Smart companies, particularly content providers looking for another channel on which they can share their work, are already jumping onboard the Tumblr bandwagon and trying to leverage the site’s inherent shareability and young, tech-savvy users to help organically expand their audience and generate some viral buzz.
Of course, Tumblr can be just as useful for online merchants, as well, giving them a chance to show off their products on the site and introduce them to interested users who may not have heard of them otherwise. Since Tumblr is such an image-heavy site, merchants can display their products, include descriptions on their blogs (and automatically on their followers’ dashboards) and then link back to their online stores or specific product pages to continue the sale.
If you’re not on Tumblr yet, you should be. But just starting a blog isn’t enough to guarantee success (just ask, uh, thousands of people); so, here are five important tips that will help you master Tumblr from the get-go.
The first thing you have to do on Tumblr is find followers. These are the users who will automatically see your posts appear on their dashboards without having to search tags or go directly to your blog. Also, in theory, these are people who follow your blog because they’re interested in your content (or products), meaning they represent an outline of your target audience on the website.
Normally, the best way to build a list of followers is to search for and start following blogs in your niche that look interesting.
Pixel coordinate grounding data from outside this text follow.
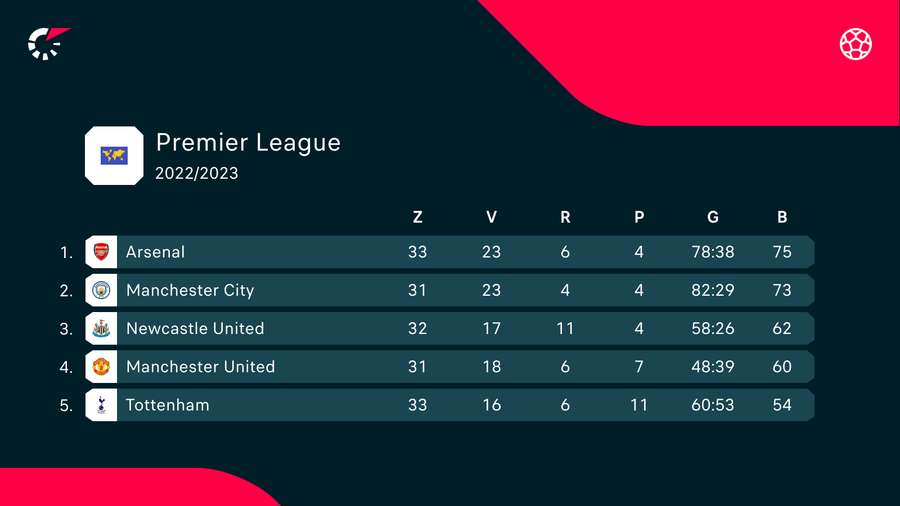900x506 pixels.
Task: Open the Manchester City team name
Action: pyautogui.click(x=190, y=290)
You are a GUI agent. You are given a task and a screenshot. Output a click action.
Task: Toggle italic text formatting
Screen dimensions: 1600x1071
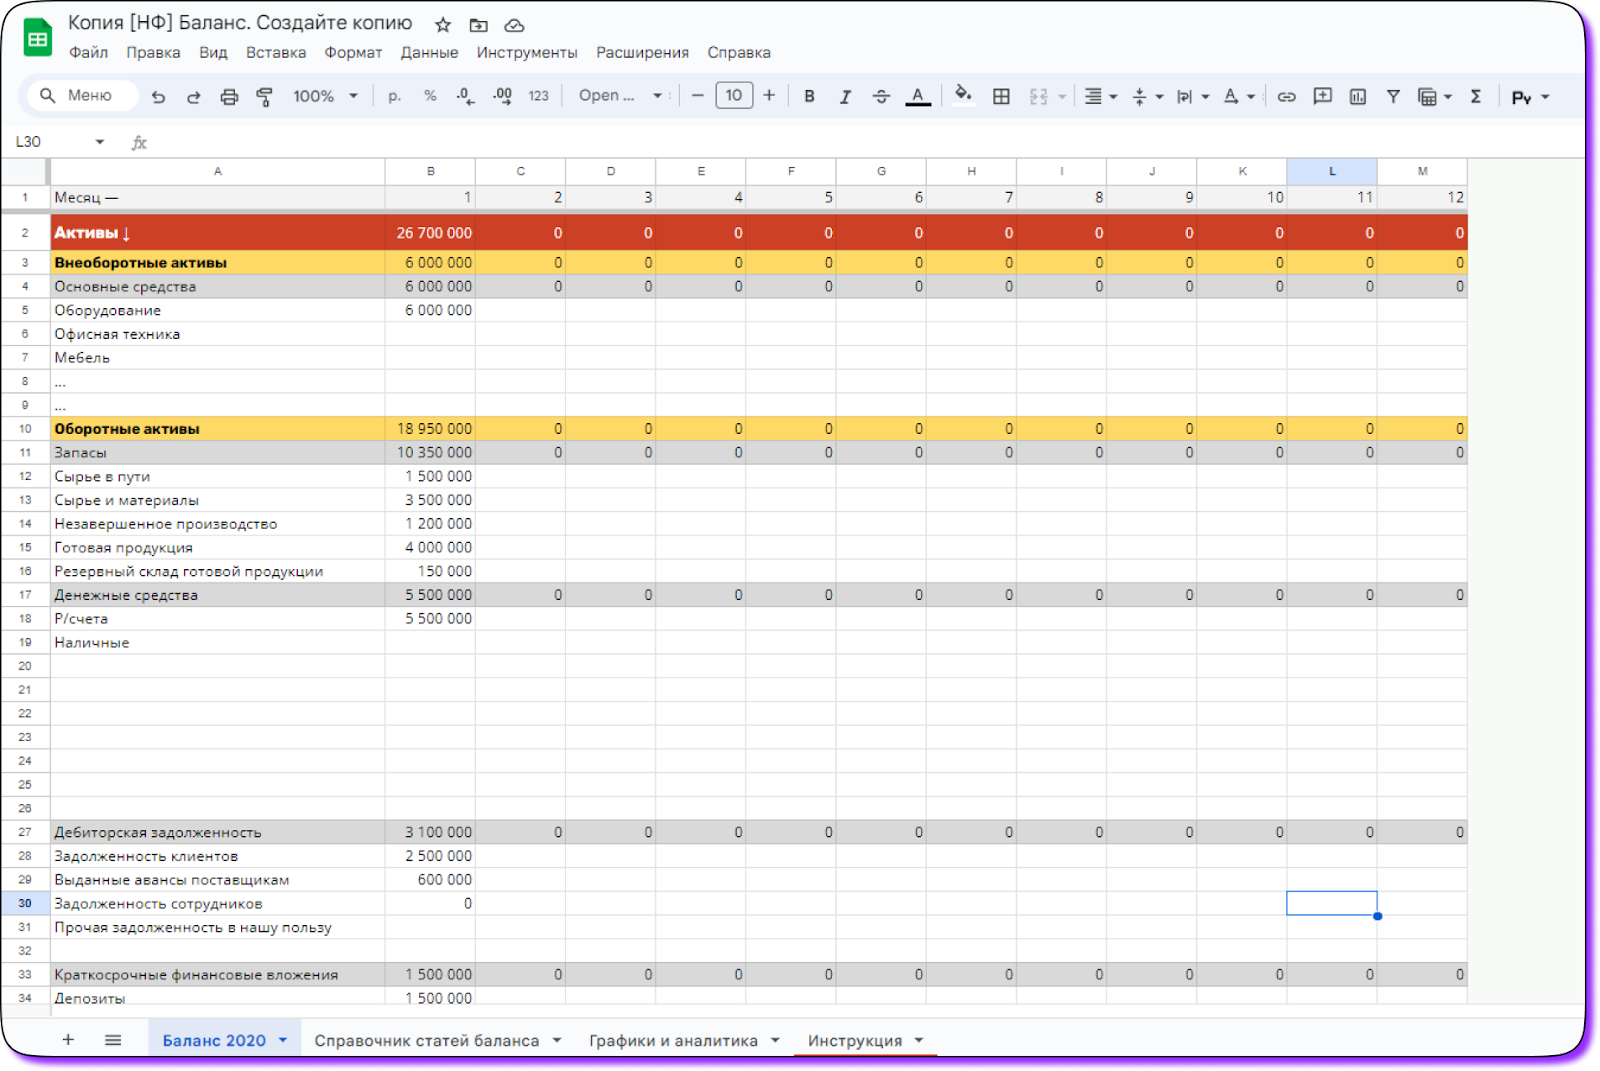coord(845,97)
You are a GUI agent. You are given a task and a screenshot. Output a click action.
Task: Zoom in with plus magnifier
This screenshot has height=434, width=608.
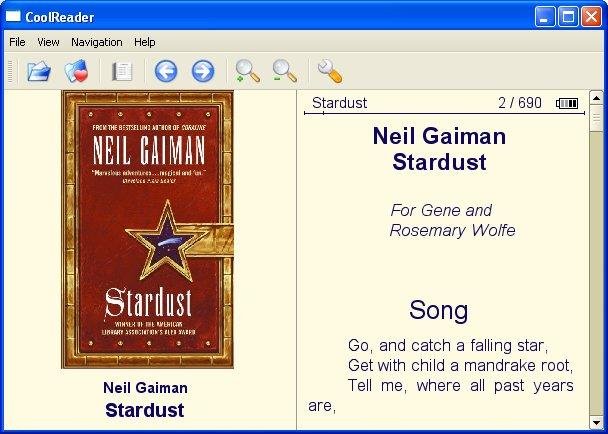(247, 71)

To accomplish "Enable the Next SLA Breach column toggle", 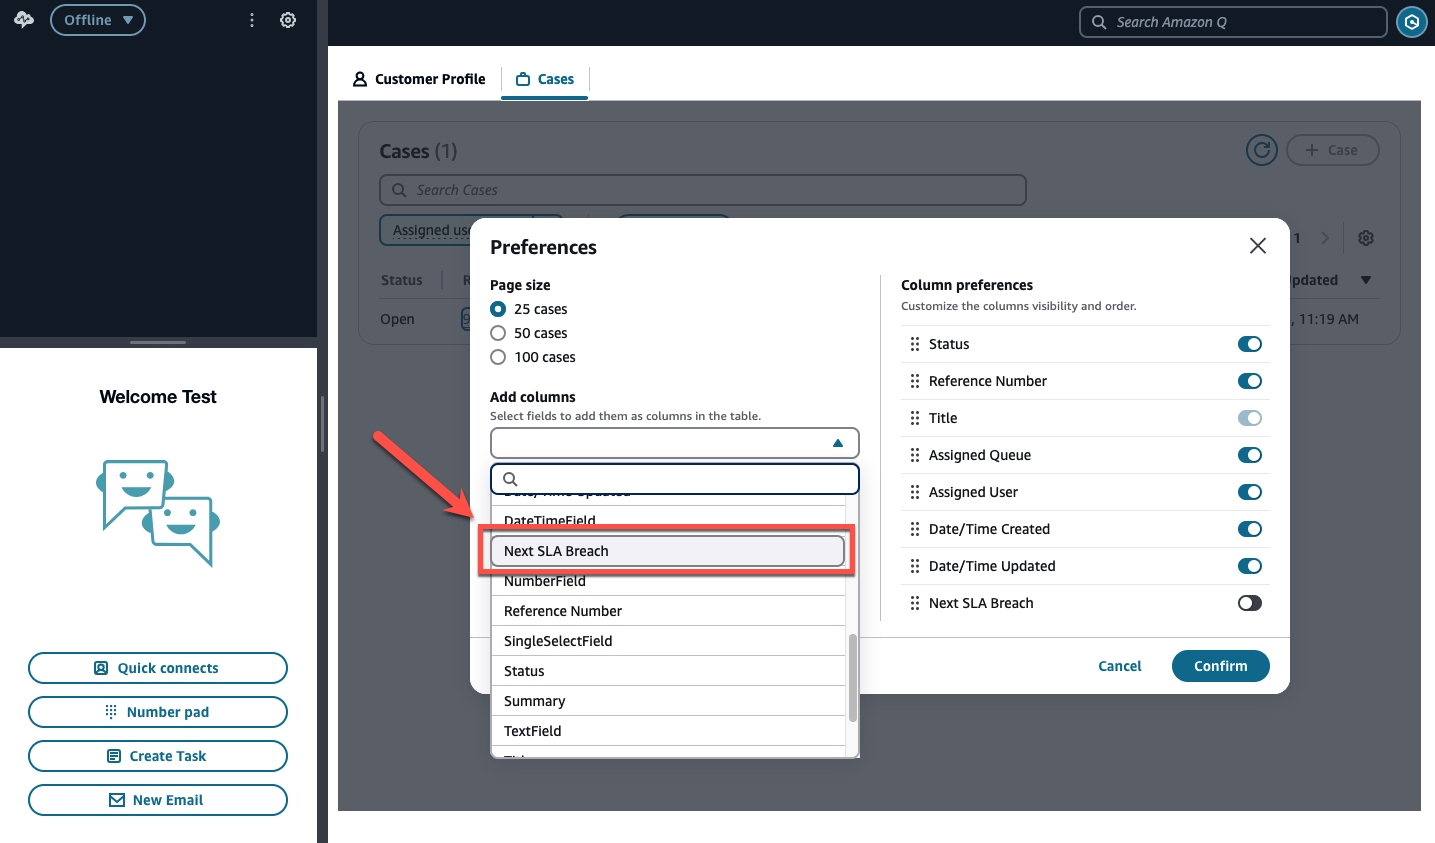I will click(x=1249, y=603).
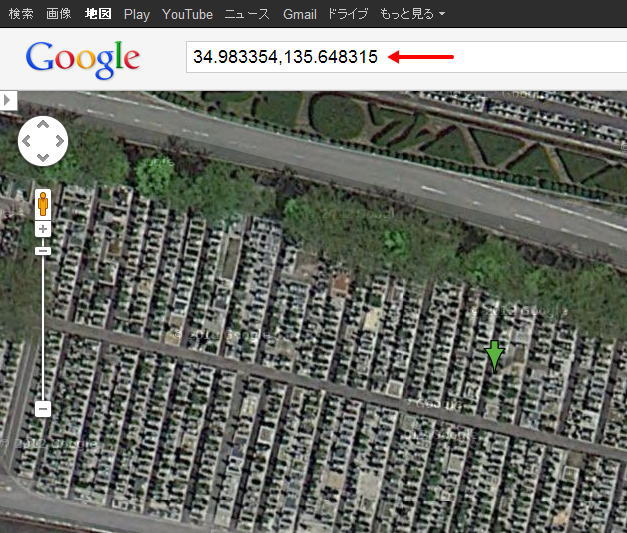Image resolution: width=627 pixels, height=533 pixels.
Task: Zoom in with the plus button
Action: 43,230
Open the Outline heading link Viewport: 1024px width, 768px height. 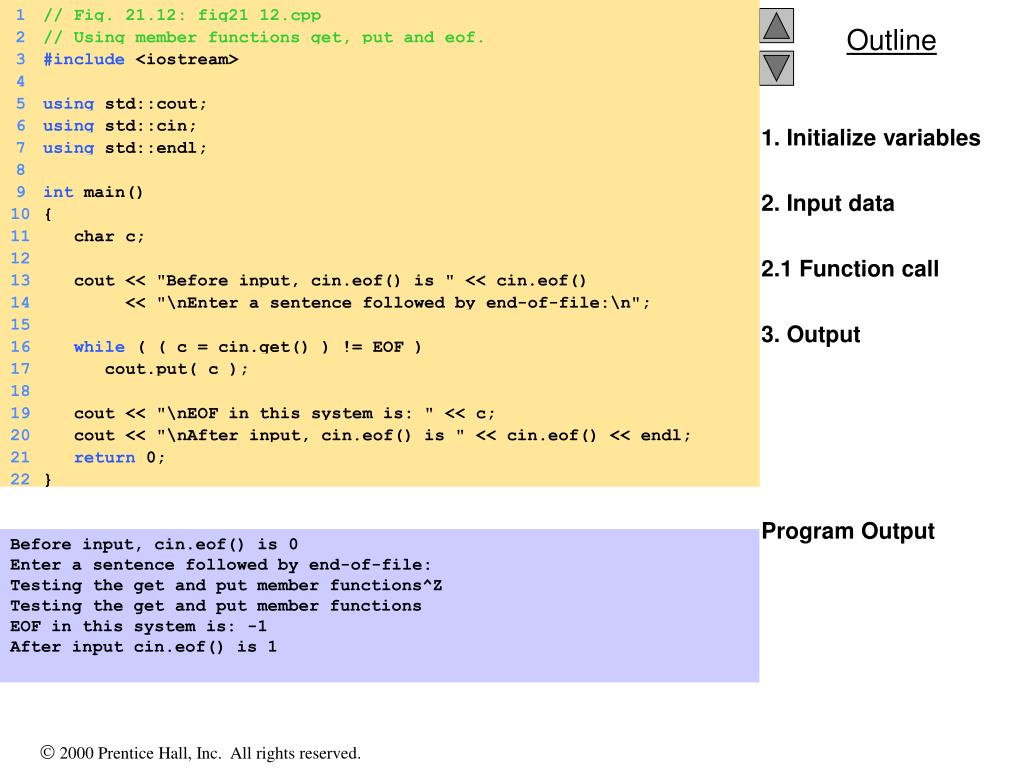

You can find them by clicking on the “Find blog” tab on the right-hand side of your dashboard, and then filtering by category to look at “Spotlight” blogs. Or, you can search for specific tags or blog names in the search bar at the top of the dashboard to look for people posting content related to your industry, and then follow the blogs that appear in the results.
Tag Like a Fiend
There is absolutely no better way to get your content found on Tumblr than by just tagging posts with appropriate tags (e.g. descriptors), so that when other users search for those keywords, your posts will appear in the results. This will help people find your content and, consequently, your Tumblr blog, as well. Once people find your posts on the site, they will be able to like them, reblog them to show their own followers, click any links included in the post or visit and even follow your blog. The more tags you use, the more likely it is that a variety of different users will find your posts.
Reblog, But Be Smart
Reblogging the posts of other users is a great way to add more content to your own blog (especially when you’re just starting out) and capture the attention of the user’s your reblogging from, which is a great way to network on the site. However, just be sure that you don’t reblog so much that it overshadows your own original content or posts.
Ask and Answer
The golden rule of social media is to be social, and that remains true on Tumblr just as much as it does Facebook, Twitter and Google+. To do this, don’t be afraid to interact with blogs you’re interested in by just going to their “Ask Box” and submitting a question, comment or compliment. In addition, try your best to respond to any Ask Box or “fan mail” messages that you may receive, to ensure that you keep in contact with your followers, and anyone else who reads your blog.
Another fun trick is to ask a question in a text post or the caption section of an image or video post. Ending the post with a question mark brings up a box on the bottom left-hand side of the post editor that asks if you want to let people answer it. Checking the box enables comments, and anyone who reads your post on their dashboard will be able to respond.
Queue It Up
If you’re posting a lot of content over a few days, you can set up the posts in your queue to publish automatically, whether you’re online, at a baseball game or fast asleep. Simply create the post like you normally would, and then in the drop-down menu next to the “Publish” button, select “Publish on…” and set the exact date and time that you want the post to go up. Once you have some future posts set, a “Queue” tab will appear on your dashboard (under the “Followers” tab), and in there you can see your upcoming posts, and rearrange them using the up and down arrows on the upper-left-hand corner of each post.
Bonus: Add Text to Image Posts
Yes, people love pictures on Tumblr, and images are far more likely to go viral than text posts probably 99 percent of the time (not a scientifically verified number). But just posting a picture, while potentially viral on Tumblr, limits the chances of other people finding it on the Internet, such as through search engines. So, get a little meta and add a brief description that summarizes the contents of the picture in the caption area. Even if it’s just one or two words, it will still give the search engines an idea of what they’re looking at.